There is another treatment for Retinopathy. it's been shown in two studies; the FIELD study, which took place in Australia and the ACCORD study, which was a European trial. They used a medication from the 1970’s for lowering triglycerides called Fenofibrate and it seemed to work on the Retinopathy, even when it didn't lower cholesterol levels.


We are not really sure what the mechanism of action is for Fenofibrates but it has been shown to reduce a progression of Retinopathy. but it's only had its license changed in Australia and India, but it's not in the UK or any other country as far as I'm aware.


If Fenofibrates are mentioned by your ophthalmologist, then there would need to be a discussion between primary care and secondary care to determine your individual benefits and the consequences.



Treatment for Retinopathy is Available

If you do develop sight threatening Retinopathy, there is treatment. It doesn't automatically mean that you're going to lose your sight.


Laser therapy has been around since the 1950’s and it works by sealing the leaking vessels. It reduces the regrowth of the new vessels and regresses them as well.
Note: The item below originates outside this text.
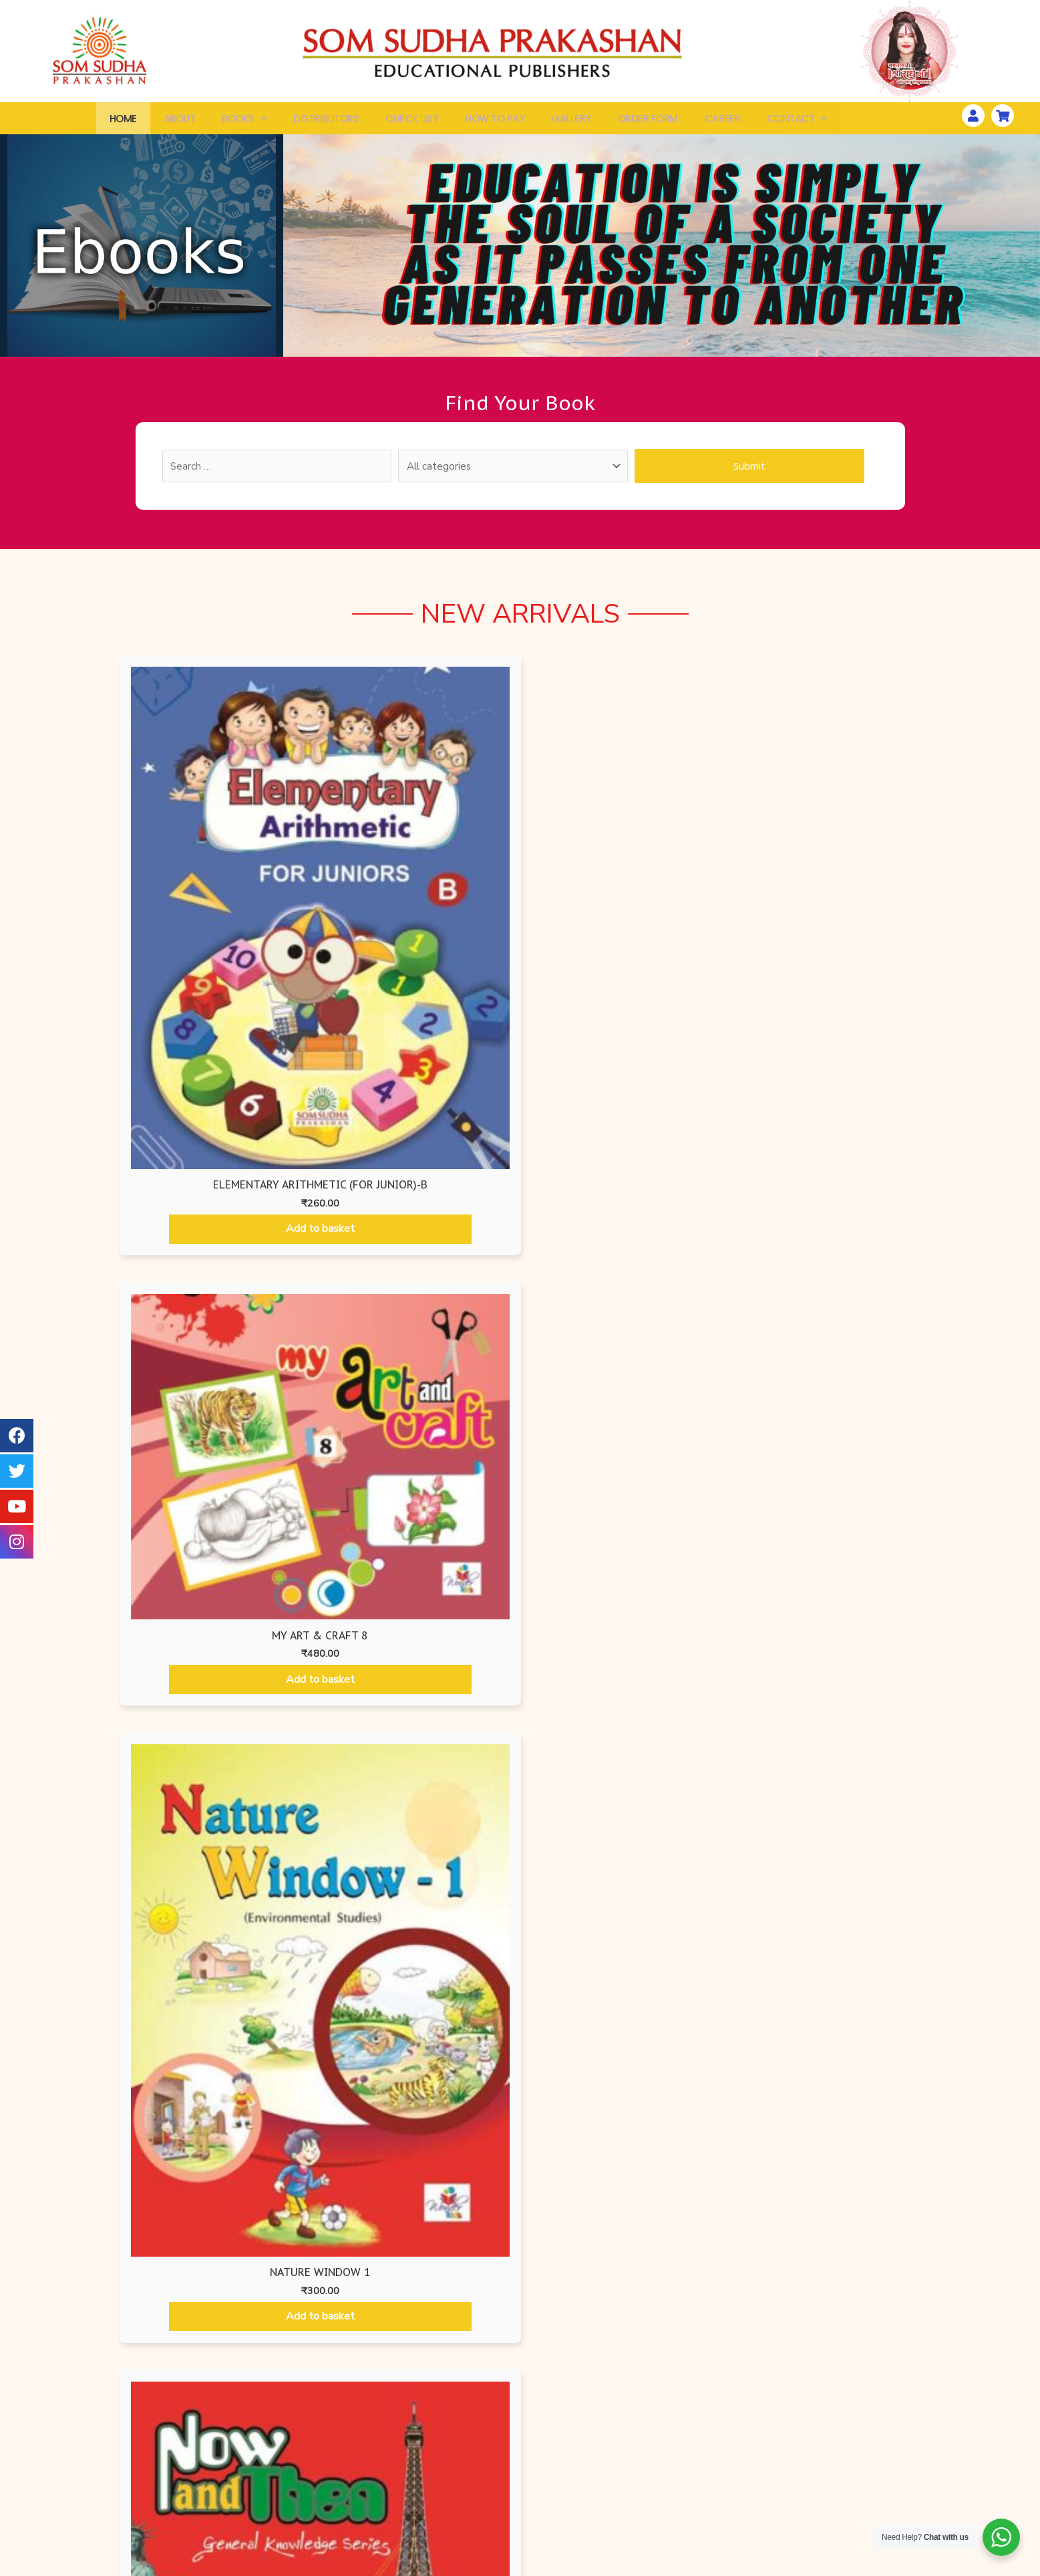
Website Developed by (826, 2567)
The newest therapy we've had developed is the anti-VEGF, vascular endothelial growth factor, injections. It blocks these chemicals and slows vessel leakage and reduces the growth of new vessels as well.


Then there are intravitreal steroid injections. These reduce the oxidates and the inflammation in the eye.
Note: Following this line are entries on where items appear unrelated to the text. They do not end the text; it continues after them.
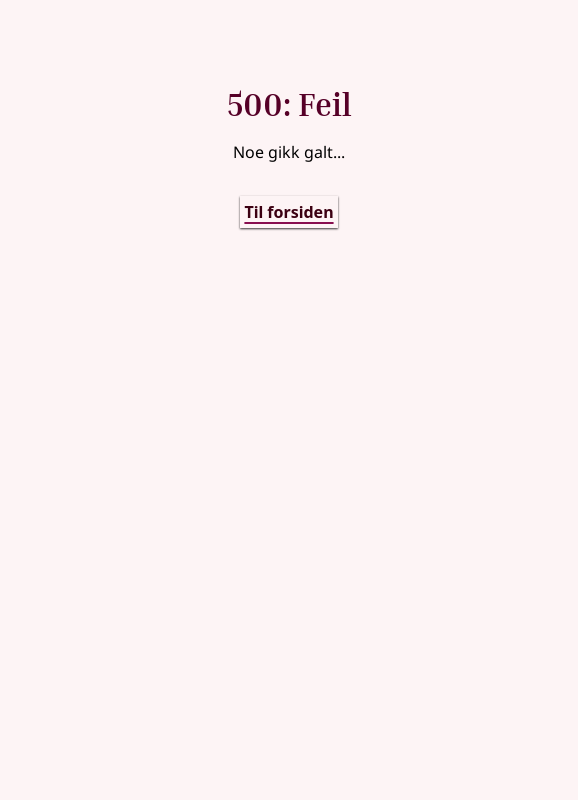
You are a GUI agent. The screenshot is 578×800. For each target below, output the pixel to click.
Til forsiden (288, 212)
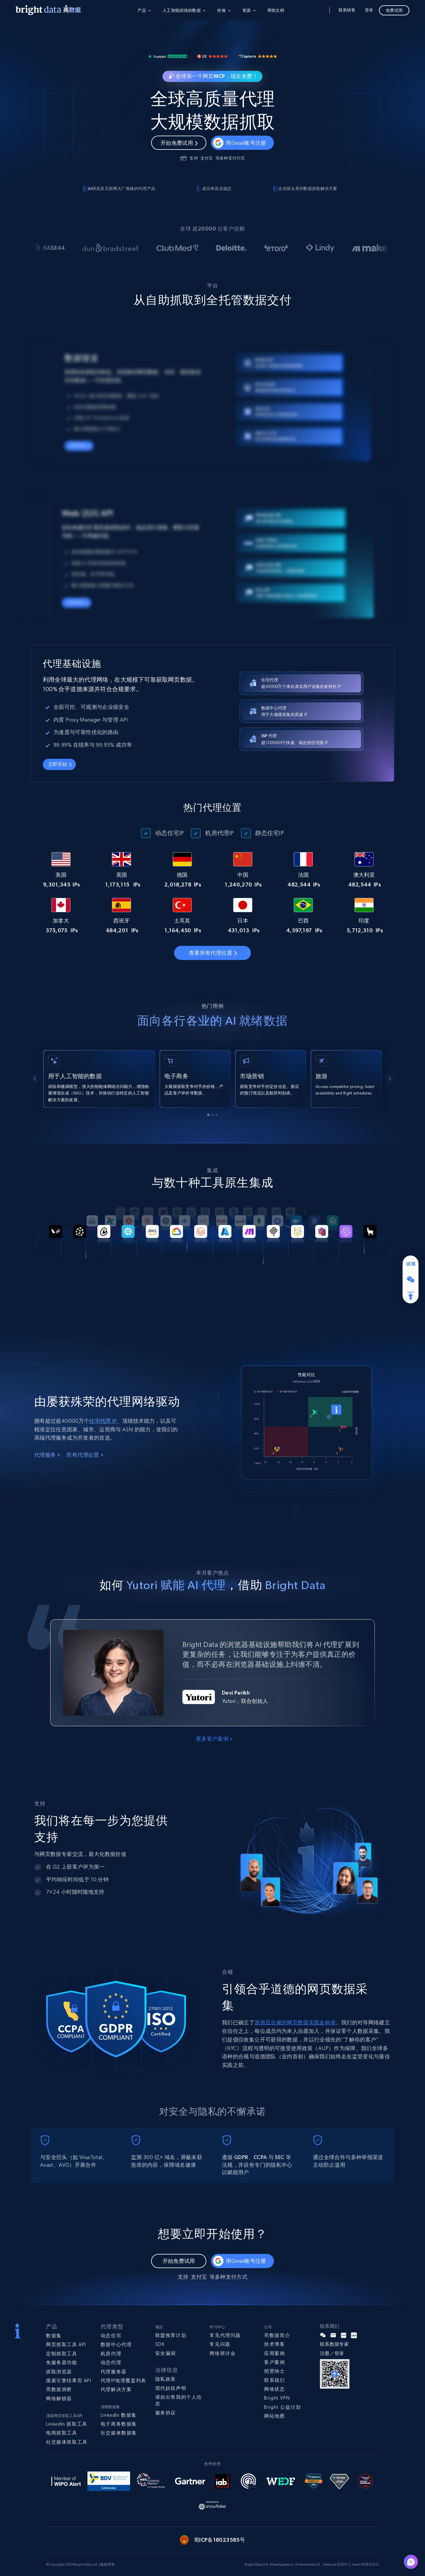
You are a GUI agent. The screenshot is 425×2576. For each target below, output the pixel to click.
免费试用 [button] (394, 10)
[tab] (208, 1115)
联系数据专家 (334, 2344)
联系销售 (347, 10)
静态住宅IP (269, 833)
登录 (369, 10)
Finally, there is the option of a vitrectomy, this is removal of that vitreous humour, the jelly like fluid in the eye and can have a number of benefits.


Other Eye Conditions

If you have Diabetes, unfortunately you are at higher risk of other eye conditions. You are more likely to have a refractive error, e.g. you're more likely need glasses; it can cause diplopia, which is double vision and you are also at higher risk of developing cataracts.  If you develop cataracts it typically occurs at a younger age in people with Diabetes than people without.  You are also at risk of developing glaucoma.


Key message

In addition to attending Diabetic Retinopathy screening, you should really attend appointments with your opticians as well, because they're the ones who check your overall eye health and screening does not check for these things.


Take Home Messages”

Sight loss due to Diabetes is not inevitable, just because you have Diabetes doesn't mean that you will go blind, or you will develop a sight threatening form of Retinopathy.


If Retinopathy does develop, progression can be slowed or delayed, especially if you make conservative changes to your blood glucose and blood pressure. It really does make a huge difference in delaying the progression of Retinopathy


If you develop Retinopathy and it does progress treatment is available, the earlier that treatment is used, the better for your visual outcome.


Remember that even if you have a great HbA1c, great cholesterol and great blood pressure the risk of developing Diabetic Retinopathy is not reduce to zero, you can still develop and it’s not your fault. Unfortunately, it is just a part of Diabetes but the hard work that you are putting in will reduce your risks and attending your eye screening appointments will help to identify if you need some additional help early and that leads to the best outcomes.